Now the league has to prove it.

To borrow a baseball metaphor, which will just annoy the NFL more: Greg Hardy, step up to the plate.

Hardy, the Panthers star defensive end -- one of the best defensive players in the league -- was found guilty in July of assaulting his former girlfriend and threatening to kill her. His attorneys have appealed, and he will face a jury trial in November. The Panthers are taking a wait-and-pray approach to the whole thing, but after the public just forced Ray Rice off the Ravens roster, how can Carolina keep playing Hardy?

Examining legal fallout from Ray Rice release, new suspension

Your daily reading from the Charlotte Observer:

Hardy, [Nicole] Holder [Hardy’s former girlfriend] said, flung her from the bed, threw her into a bathtub, then tossed her on a futon covered with rifles. Holder said Hardy ripped a necklace he had given her off her neck, threw it into a toilet and slammed the lid on her arm when she tried to fish it out.
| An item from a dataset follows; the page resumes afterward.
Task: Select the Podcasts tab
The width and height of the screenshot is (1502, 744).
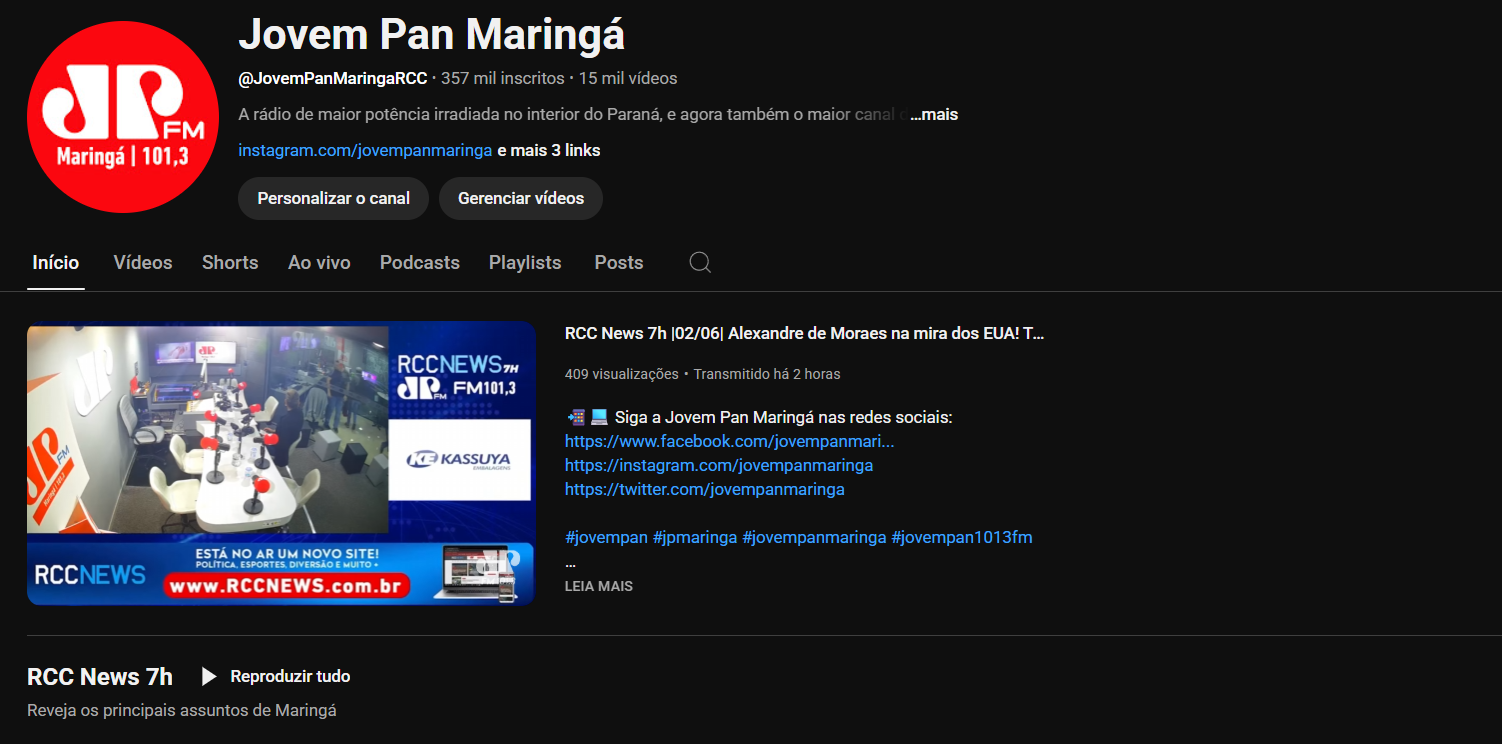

The 6-foot-4, 265-pound Hardy dragged her by the hair room to room, she said, before putting his hands around her throat.

“He looked me in my eyes and he told me he was going to kill me,” said Holder, 24, who said she used to live with Hardy.

“I was so scared I wanted to die. When he loosened his grip slightly, I said, ‘Just do it. Kill me.’”

Hardy’s version is that Holder swung at him, threatened to kill herself, then threw herself into the bathtub. Then, evidently, she made up this story about him.

Hardy will have another day in court. If he is guilty, then what he did is just as bad as what Rice did. You could argue it’s worse, because his rage lasted longer, though frankly comparing the lousiness of these incidents makes me want to take a shower.

The point is, suppose Hardy loses his appeal. If Ray Rice is out of football indefinitely, why would Greg Hardy get to stick around?

Anyone?

Keep in mind, the man who has made the biggest noise about the NFL and its personal conduct policy is Goodell. He is the one who said he wouldn’t tolerate misbehavior, who issued suspensions left, right and up the middle in his first years as NFL commissioner, who peppered the New Orleans Saints with penalties for their bounty scandal, only to get rebuked by his predecessor, Paul Tagliabue.

This is what Goodell wanted. He wanted the power to clean up his league. The public has spoken: He has the power, and he hasn’t used it properly. So what does he do now?

It should start with a press conference, and an admission that he blew this. Goodell already admitted that once, in an open letter to owners. But now we have seen the video of Rice punching Palmer. Goodell owes his customers an explanation for whether he saw the video before -- and if not, why not?

I mean, it’s not like Goodell wanted to look like he didn’t care about domestic violence. The issue is not Goodell’s values. It’s his actions. It’s his assumption that what he does is right because he does it. So Goodell can explain why he did what he did if he wants. But mostly, he needs to just admit he messed up, say he has learned from it and promise that he won’t make the same mistake again. No excuses, no blame-shifting. And then he can turn his eyes to Charlotte, Greg Hardy, and his biggest test as commissioner.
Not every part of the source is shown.